**PROMPT**
For each entry that follows, write out an identical copy.

**EXERCISE INPUTS**
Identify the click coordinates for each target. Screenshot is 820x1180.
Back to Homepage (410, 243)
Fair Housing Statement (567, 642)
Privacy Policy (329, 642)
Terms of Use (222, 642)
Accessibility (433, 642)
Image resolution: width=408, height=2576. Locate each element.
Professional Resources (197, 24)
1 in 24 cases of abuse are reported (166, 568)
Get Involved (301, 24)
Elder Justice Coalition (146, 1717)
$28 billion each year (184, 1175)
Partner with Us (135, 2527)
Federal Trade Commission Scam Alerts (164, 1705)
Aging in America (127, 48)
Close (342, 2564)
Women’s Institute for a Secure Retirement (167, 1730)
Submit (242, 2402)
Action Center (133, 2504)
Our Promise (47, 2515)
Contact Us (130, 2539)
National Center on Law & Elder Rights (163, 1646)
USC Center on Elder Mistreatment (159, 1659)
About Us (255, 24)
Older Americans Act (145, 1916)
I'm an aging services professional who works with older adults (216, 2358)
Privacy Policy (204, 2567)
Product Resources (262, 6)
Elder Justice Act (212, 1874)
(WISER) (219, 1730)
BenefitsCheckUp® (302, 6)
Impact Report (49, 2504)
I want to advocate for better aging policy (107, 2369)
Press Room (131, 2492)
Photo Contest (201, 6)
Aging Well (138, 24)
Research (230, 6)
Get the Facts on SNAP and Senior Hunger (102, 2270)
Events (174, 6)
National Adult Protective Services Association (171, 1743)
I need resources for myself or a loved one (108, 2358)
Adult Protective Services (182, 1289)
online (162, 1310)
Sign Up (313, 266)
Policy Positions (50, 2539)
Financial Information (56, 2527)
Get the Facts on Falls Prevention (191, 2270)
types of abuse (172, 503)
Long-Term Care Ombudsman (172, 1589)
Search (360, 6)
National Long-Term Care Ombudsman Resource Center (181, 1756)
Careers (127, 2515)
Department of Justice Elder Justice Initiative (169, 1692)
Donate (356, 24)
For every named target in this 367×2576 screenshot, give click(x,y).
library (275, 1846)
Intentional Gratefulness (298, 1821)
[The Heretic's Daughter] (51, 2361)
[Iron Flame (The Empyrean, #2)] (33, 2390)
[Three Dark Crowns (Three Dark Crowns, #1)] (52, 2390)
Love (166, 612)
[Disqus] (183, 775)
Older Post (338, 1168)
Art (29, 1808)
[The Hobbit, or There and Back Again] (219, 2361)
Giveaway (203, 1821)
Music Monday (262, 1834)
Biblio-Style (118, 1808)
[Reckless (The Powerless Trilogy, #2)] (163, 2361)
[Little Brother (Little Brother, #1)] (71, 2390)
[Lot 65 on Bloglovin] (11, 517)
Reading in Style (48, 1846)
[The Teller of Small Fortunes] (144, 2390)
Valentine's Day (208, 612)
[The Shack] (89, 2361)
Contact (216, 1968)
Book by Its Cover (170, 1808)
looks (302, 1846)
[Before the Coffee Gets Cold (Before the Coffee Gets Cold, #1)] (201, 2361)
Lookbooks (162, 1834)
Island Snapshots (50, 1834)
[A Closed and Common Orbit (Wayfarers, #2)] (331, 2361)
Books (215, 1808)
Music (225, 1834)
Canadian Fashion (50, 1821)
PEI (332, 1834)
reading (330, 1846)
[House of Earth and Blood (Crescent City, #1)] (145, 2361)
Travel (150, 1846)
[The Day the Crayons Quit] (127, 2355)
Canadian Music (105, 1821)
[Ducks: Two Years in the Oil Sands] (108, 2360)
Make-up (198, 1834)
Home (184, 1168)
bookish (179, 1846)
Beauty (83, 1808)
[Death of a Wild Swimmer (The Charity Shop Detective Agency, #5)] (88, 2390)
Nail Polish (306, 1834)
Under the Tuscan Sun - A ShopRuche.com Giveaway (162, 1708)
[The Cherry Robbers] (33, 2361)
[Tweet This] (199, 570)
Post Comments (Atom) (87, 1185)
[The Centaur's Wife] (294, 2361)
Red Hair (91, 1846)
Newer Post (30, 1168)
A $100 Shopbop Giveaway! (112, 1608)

**RESULT**
Identify the click coordinates for each target. Screenshot is 820x1180.
Back to Homepage (410, 243)
Fair Housing Statement (567, 642)
Privacy Policy (329, 642)
Terms of Use (222, 642)
Accessibility (433, 642)
Image resolution: width=408, height=2576. Locate each element.
Professional Resources (197, 24)
1 in 24 cases of abuse are reported (166, 568)
Get Involved (301, 24)
Elder Justice Coalition (146, 1717)
$28 billion each year (184, 1175)
Partner with Us (135, 2527)
Federal Trade Commission Scam Alerts (164, 1705)
Aging in America (127, 48)
Close (342, 2564)
Women’s Institute for a Secure Retirement (167, 1730)
Submit (242, 2402)
Action Center (133, 2504)
Our Promise (47, 2515)
Contact Us (130, 2539)
National Center on Law & Elder Rights (163, 1646)
USC Center on Elder Mistreatment (159, 1659)
About Us (255, 24)
Older Americans Act (145, 1916)
I'm an aging services professional who works with older adults (216, 2358)
Privacy Policy (204, 2567)
Product Resources (262, 6)
Elder Justice Act (212, 1874)
(WISER) (219, 1730)
BenefitsCheckUp® (302, 6)
Impact Report (49, 2504)
I want to advocate for better aging policy (107, 2369)
Press Room (131, 2492)
Photo Contest (201, 6)
Aging Well (138, 24)
Research (230, 6)
Get the Facts on SNAP and Senior Hunger (102, 2270)
Events (174, 6)
National Adult Protective Services Association (171, 1743)
I need resources for myself or a loved one (108, 2358)
Adult Protective Services (182, 1289)
online (162, 1310)
Sign Up (313, 266)
Policy Positions (50, 2539)
Financial Information (56, 2527)
Get the Facts on Falls Prevention (191, 2270)
types of abuse (172, 503)
Long-Term Care Ombudsman (172, 1589)
Search (360, 6)
National Long-Term Care Ombudsman Resource Center (181, 1756)
Careers (127, 2515)
Department of Justice Elder Justice Initiative (169, 1692)
Donate (356, 24)
For every named target in this 367×2576 screenshot, give click(x,y).
library (275, 1846)
Intentional Gratefulness (298, 1821)
[The Heretic's Daughter] (51, 2361)
[Iron Flame (The Empyrean, #2)] (33, 2390)
[Three Dark Crowns (Three Dark Crowns, #1)] (52, 2390)
Love (166, 612)
[Disqus] (183, 775)
Older Post (338, 1168)
Art (29, 1808)
[The Hobbit, or There and Back Again] (219, 2361)
Giveaway (203, 1821)
Music Monday (262, 1834)
Biblio-Style (118, 1808)
[Reckless (The Powerless Trilogy, #2)] (163, 2361)
[Little Brother (Little Brother, #1)] (71, 2390)
[Lot 65 on Bloglovin] (11, 517)
Reading in Style (48, 1846)
[The Teller of Small Fortunes] (144, 2390)
Valentine's Day (208, 612)
[The Shack] (89, 2361)
Contact (216, 1968)
Book by Its Cover (170, 1808)
looks (302, 1846)
[Before the Coffee Gets Cold (Before the Coffee Gets Cold, #1)] (201, 2361)
Lookbooks (162, 1834)
Island Snapshots (50, 1834)
[A Closed and Common Orbit (Wayfarers, #2)] (331, 2361)
Books (215, 1808)
Music (225, 1834)
Canadian Fashion (50, 1821)
PEI (332, 1834)
reading (330, 1846)
[House of Earth and Blood (Crescent City, #1)] (145, 2361)
Travel (150, 1846)
[The Day the Crayons Quit] (127, 2355)
Canadian Music (105, 1821)
[Ducks: Two Years in the Oil Sands] (108, 2360)
Make-up (198, 1834)
Home (184, 1168)
bookish (179, 1846)
Beauty (83, 1808)
[Death of a Wild Swimmer (The Charity Shop Detective Agency, #5)] (88, 2390)
Nail Polish (306, 1834)
Under the Tuscan Sun - A ShopRuche.com Giveaway (162, 1708)
[The Cherry Robbers] (33, 2361)
[Tweet This] (199, 570)
Post Comments (Atom) (87, 1185)
[The Centaur's Wife] (294, 2361)
Red Hair (91, 1846)
Newer Post (30, 1168)
A $100 Shopbop Giveaway! (112, 1608)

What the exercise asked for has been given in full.